## EXERCISE REQUIREMENTS
Reply with one number only: the count of lines below that contain the word "Viewport".

## DATASET ENTRIES
────────────────────

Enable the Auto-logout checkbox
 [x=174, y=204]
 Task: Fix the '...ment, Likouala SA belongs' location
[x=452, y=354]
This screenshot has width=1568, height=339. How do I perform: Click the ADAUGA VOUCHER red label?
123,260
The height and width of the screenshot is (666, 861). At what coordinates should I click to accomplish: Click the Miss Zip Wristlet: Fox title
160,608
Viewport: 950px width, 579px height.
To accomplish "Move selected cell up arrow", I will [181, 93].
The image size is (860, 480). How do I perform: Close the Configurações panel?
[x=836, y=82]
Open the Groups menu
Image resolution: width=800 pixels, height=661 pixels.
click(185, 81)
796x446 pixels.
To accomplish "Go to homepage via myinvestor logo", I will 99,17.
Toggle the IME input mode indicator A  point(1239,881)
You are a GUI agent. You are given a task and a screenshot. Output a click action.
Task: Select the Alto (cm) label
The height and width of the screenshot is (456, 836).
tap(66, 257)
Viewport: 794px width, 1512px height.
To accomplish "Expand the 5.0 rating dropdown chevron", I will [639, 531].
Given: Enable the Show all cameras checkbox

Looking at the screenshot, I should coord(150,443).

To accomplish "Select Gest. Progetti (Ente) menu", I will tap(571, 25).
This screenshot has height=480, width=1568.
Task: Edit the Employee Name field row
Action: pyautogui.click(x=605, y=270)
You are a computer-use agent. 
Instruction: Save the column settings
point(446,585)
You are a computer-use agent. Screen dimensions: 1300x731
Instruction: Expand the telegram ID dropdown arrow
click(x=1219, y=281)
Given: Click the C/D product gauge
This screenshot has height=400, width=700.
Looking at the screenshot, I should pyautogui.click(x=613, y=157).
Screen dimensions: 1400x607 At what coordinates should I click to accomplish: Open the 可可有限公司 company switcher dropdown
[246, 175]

────────────────────

## EXERCISE RESULT
2